WORK INSTRUCTION: The complete listing that follows is to be set down again, exactly as it appears.

[GIVEN DATA — start]

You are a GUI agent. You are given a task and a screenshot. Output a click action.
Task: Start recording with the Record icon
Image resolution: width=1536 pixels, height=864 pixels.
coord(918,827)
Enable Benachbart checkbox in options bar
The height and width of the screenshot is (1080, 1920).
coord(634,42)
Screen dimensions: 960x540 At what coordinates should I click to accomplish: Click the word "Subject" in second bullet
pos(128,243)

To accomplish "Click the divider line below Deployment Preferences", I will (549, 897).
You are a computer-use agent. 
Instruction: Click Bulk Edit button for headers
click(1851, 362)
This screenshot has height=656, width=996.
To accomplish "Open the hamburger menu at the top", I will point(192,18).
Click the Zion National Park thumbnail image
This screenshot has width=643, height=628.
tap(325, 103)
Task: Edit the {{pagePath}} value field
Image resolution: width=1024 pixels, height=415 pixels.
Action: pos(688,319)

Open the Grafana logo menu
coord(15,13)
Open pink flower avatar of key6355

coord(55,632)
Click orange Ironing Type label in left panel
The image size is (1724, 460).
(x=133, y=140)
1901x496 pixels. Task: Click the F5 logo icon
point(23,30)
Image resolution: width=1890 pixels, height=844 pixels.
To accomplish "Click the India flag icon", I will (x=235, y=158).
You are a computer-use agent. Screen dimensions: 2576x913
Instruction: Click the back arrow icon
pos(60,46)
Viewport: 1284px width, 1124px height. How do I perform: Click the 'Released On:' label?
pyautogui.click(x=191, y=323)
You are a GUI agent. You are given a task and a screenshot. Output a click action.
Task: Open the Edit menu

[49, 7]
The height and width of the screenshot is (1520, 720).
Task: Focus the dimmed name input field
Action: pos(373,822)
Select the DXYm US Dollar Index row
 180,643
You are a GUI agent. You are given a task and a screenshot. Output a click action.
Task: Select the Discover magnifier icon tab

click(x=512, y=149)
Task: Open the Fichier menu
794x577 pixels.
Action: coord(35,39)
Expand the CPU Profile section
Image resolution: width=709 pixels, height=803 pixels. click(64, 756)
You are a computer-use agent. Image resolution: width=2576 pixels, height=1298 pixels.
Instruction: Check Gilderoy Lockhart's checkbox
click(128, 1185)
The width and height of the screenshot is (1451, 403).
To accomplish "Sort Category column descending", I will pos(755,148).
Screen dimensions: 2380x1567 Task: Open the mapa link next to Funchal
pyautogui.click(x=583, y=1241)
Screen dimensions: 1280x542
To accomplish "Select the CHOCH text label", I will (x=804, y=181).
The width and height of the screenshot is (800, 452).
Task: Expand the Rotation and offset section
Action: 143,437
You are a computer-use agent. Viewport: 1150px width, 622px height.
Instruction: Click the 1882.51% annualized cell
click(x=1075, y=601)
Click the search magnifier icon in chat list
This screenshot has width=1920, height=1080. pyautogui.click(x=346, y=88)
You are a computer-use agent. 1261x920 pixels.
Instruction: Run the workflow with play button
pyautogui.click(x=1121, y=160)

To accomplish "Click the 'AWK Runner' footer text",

[GIVEN DATA — finish]

THE COMPLETED TASK:
You are a GUI agent. You are given a task and a screenshot. Output a click action.
Task: Start recording with the Record icon
Image resolution: width=1536 pixels, height=864 pixels.
coord(918,827)
Enable Benachbart checkbox in options bar
The height and width of the screenshot is (1080, 1920).
coord(634,42)
Screen dimensions: 960x540 At what coordinates should I click to accomplish: Click the word "Subject" in second bullet
pos(128,243)

To accomplish "Click the divider line below Deployment Preferences", I will (549, 897).
You are a computer-use agent. 
Instruction: Click Bulk Edit button for headers
click(1851, 362)
This screenshot has height=656, width=996.
To accomplish "Open the hamburger menu at the top", I will point(192,18).
Click the Zion National Park thumbnail image
This screenshot has width=643, height=628.
tap(325, 103)
Task: Edit the {{pagePath}} value field
Image resolution: width=1024 pixels, height=415 pixels.
Action: pos(688,319)

Open the Grafana logo menu
coord(15,13)
Open pink flower avatar of key6355

coord(55,632)
Click orange Ironing Type label in left panel
The image size is (1724, 460).
(x=133, y=140)
1901x496 pixels. Task: Click the F5 logo icon
point(23,30)
Image resolution: width=1890 pixels, height=844 pixels.
To accomplish "Click the India flag icon", I will (x=235, y=158).
You are a computer-use agent. Screen dimensions: 2576x913
Instruction: Click the back arrow icon
pos(60,46)
Viewport: 1284px width, 1124px height. How do I perform: Click the 'Released On:' label?
pyautogui.click(x=191, y=323)
You are a GUI agent. You are given a task and a screenshot. Output a click action.
Task: Open the Edit menu

[49, 7]
The height and width of the screenshot is (1520, 720).
Task: Focus the dimmed name input field
Action: pos(373,822)
Select the DXYm US Dollar Index row
 180,643
You are a GUI agent. You are given a task and a screenshot. Output a click action.
Task: Select the Discover magnifier icon tab

click(x=512, y=149)
Task: Open the Fichier menu
794x577 pixels.
Action: coord(35,39)
Expand the CPU Profile section
Image resolution: width=709 pixels, height=803 pixels. click(64, 756)
You are a computer-use agent. Image resolution: width=2576 pixels, height=1298 pixels.
Instruction: Check Gilderoy Lockhart's checkbox
click(128, 1185)
The width and height of the screenshot is (1451, 403).
To accomplish "Sort Category column descending", I will pos(755,148).
Screen dimensions: 2380x1567 Task: Open the mapa link next to Funchal
pyautogui.click(x=583, y=1241)
Screen dimensions: 1280x542
To accomplish "Select the CHOCH text label", I will (x=804, y=181).
The width and height of the screenshot is (800, 452).
Task: Expand the Rotation and offset section
Action: 143,437
You are a computer-use agent. Viewport: 1150px width, 622px height.
Instruction: Click the 1882.51% annualized cell
click(x=1075, y=601)
Click the search magnifier icon in chat list
This screenshot has width=1920, height=1080. pyautogui.click(x=346, y=88)
You are a computer-use agent. 1261x920 pixels.
Instruction: Run the workflow with play button
pyautogui.click(x=1121, y=160)

To accomplish "Click the 'AWK Runner' footer text",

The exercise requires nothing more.